The pro tem is also second in line in succession to the governor. When both the governor and lieutenant governor are out of the state the pro tem serves temporarily as acting governor until their return. When a vacancy arises in the office of lieutenant governor the pro tem serves as acting lieutenant governor until governor appoints and the Senate confirms a successor. The pro tem is also the leader of the majority party. The office has both administrative and policy roles, though the bulk of work on the Senate floor is largely delegated to the majority leadership.
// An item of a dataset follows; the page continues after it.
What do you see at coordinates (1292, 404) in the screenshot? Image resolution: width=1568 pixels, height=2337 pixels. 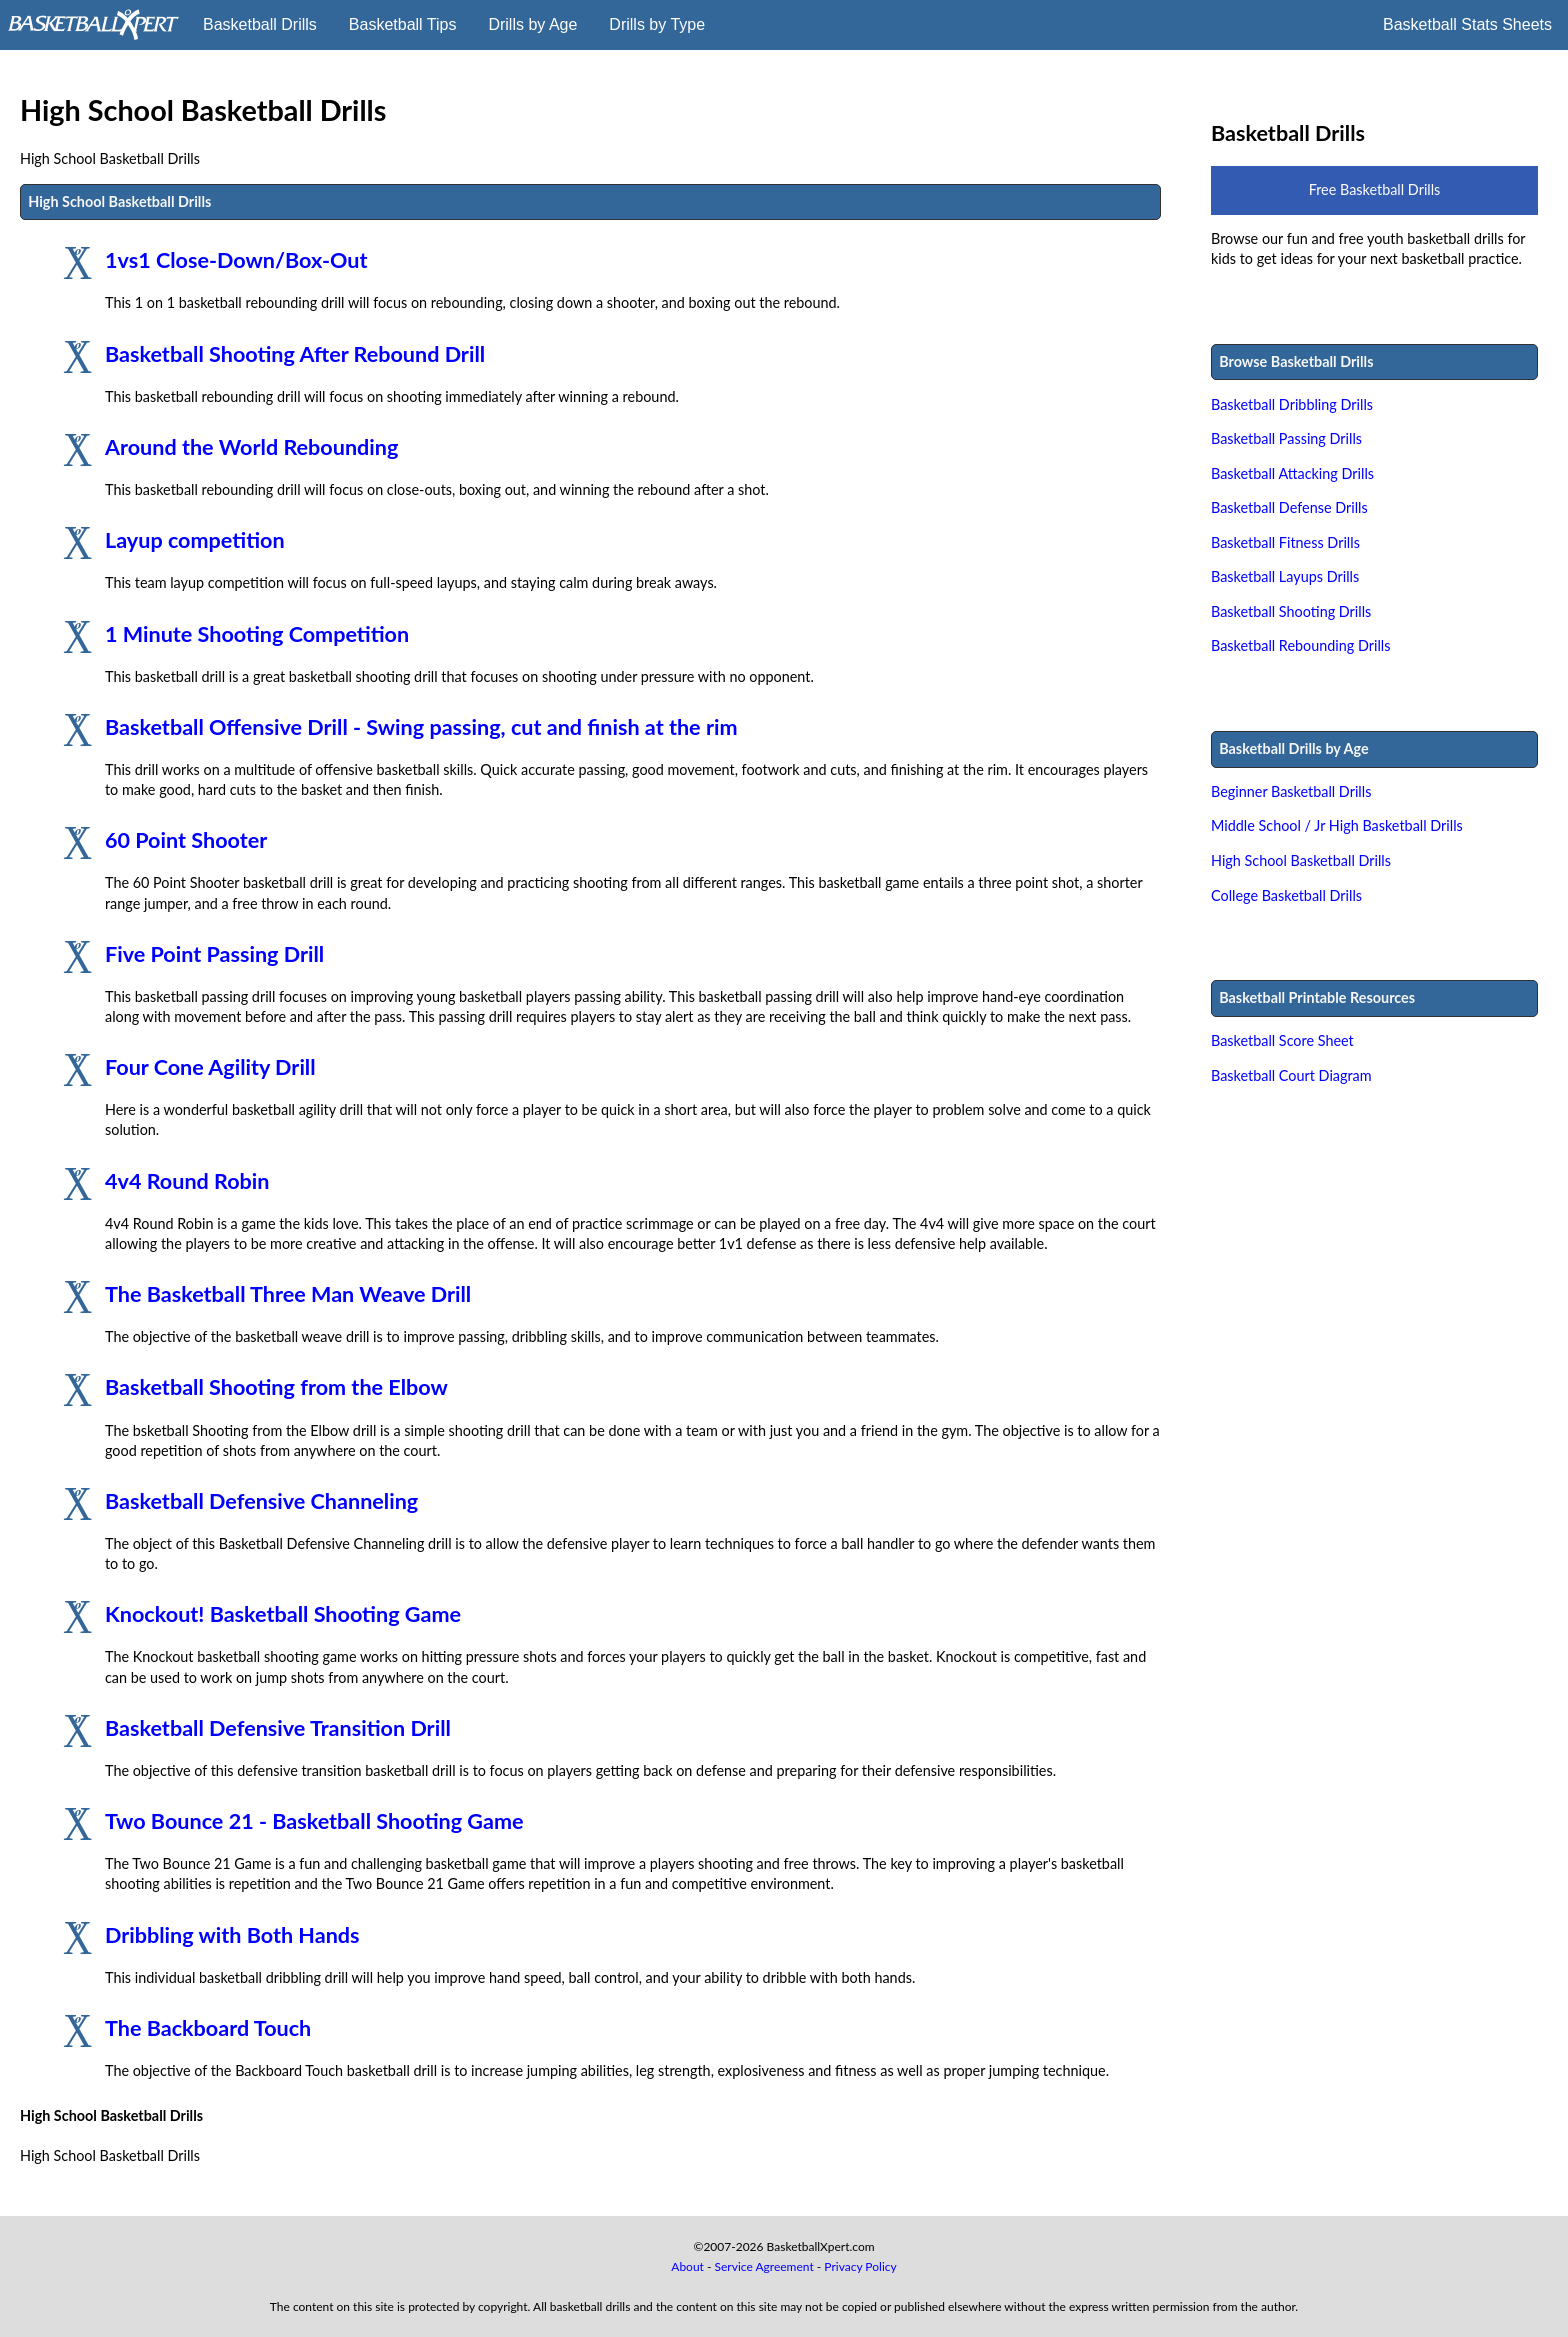 I see `Basketball Dribbling Drills` at bounding box center [1292, 404].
|  | Name | Party | Term of service | Home county | Notes |
| 1 | John S. Gray | Republican | 1890–1891 | Ada | Served as the ex-officio 2nd lieutenant governor |
| 2 | Alexander E. Mayhew | Democratic | 1893–1894 | Shoshone |  |
| 3 | Vic Bierbower | Republican | 1895–1896 | Logan |  |
| 4 | Joseph C. Rich | Populist | 1897–1898 | Bear Lake |  |
| 5 | Frank R. Gooding | Republican | 1899–1900 | Lincoln† | Served as the 7th governor and as U.S. senator |
| 6 | James W. Ballantine | Populist | 1901–1902 | Blaine |  |
| 7 | John W. Brigham | Republican | 1903–1904 | Latah |  |
| 8 | George E. Crum | Republican | 1905–1906 | Nez Perce |  |
| 9 | C. H. Nugent | Republican | 1907–1908 | Idaho |  |
| 10 | John W. Hart | Republican | 1909–1910 | Madison |  |
| 11 | Fred W. Gooding | Republican | 1911–1912 | Lincoln |  |
| 12 | John W. Hart | Republican | 1913–1916 | Madison |  |
| 13 | Perry W. Mitchell | Democratic | 1917–1918 | Nez Perce |  |
| 14 | E. W. Whitcomb | Republican | 1919–1922 | Lemhi |  |
| 15 | Lorenzo R. Thomas | Republican | 1923–1924 | Bingham |
| 16 | John McMurray | Republican | 1925–1930 | Cassia |  |
| 17 | George W. Grebe | Republican | 1931–1932 | Ada |  |
| 18 | E. G. Van Hoesen | Democratic | 1933–1934 | Adams |  |
| 19 | Perry W. Mitchell | Democratic | 1935–1936 | Lewis |  |
| 20 | James B. Newport | Democratic | 1937–1938 | Canyon |  |
| 21 | Thomas Heath | Republican | 1939–1940 | Franklin |  |
| 22 | Perry W. Mitchell | Democratic | 1941–1942 | Lewis |  |
| 23 | C. A. Robins | Republican | 1943–1944 | Benewah | Served as the 22nd governor |
| 24 | J. E. Williams | Republican | 1945–1948 | Bingham |  |
| 25 | O. E. Cannon | Democratic | 1949–1950 | Elmore |  |
| 26 | E. J. Soelberg | Republican | 1951–1952 | Butte |  |
| 27 | William C. Moore | Republican | – February 7, 1953 | Latah | Resigned from office |
| 28 | Carl Irwin | Republican | 1955–1956 | Twin Falls |  |
| 29 | O. J. Buxton | Democratic | 1957–1960 | Teton |  |
| 30 | A. W. Naegle | Republican | 1961–1962 | Bonneville |  |
| 31 | Jack M. Murphy | Republican | 1963–1966 | Lincoln | Served as the 32nd lieutenant governor |
| 32 | R. H. Young | Republican | 1967–1978 | Canyon | Served previously as speaker of the House |
| 33 | James Ellsworth | Republican | 1969–1976 | Lemhi |  |
| 34 | Phil Batt | Republican | 1976–1978 | Canyon | Served as the 35th lieutenant governor and the 29th governor |
| 35 | Reed Budge | Republican | 1978–1982 | Caribou |  |
| 36 | Jim Risch | Republican | 1982–1988 | Ada | Served 39th and 41st lieutenant governor and as 31st governor; serves as U.S. senator |
| 37 | Mike Crapo | Republican | 1988–1992 | Bonneville | Currently serves as U.S. senator |
| 38 | Jerry Twiggs | Republican | 1992–2000 | Bingham | Died in office |
| 39 | Robert L. Geddes | Republican | 2000–2010 | Caribou |  |
| 40 | Brent Hill | Republican | 2010–2020 | Madison |  |
| 41 | Chuck Winder | Republican | 2020–2024 | Ada |  |
| 42 | Kelly Anthon | Republican | 2024–present | Cassia | Incumbent |

† Frank R. Gooding was elected from and represented Lincoln County in the Idaho Senate although his residence was in present-day Gooding County, which was created in 1913 from Lincoln County, after his service as governor, and is his namesake.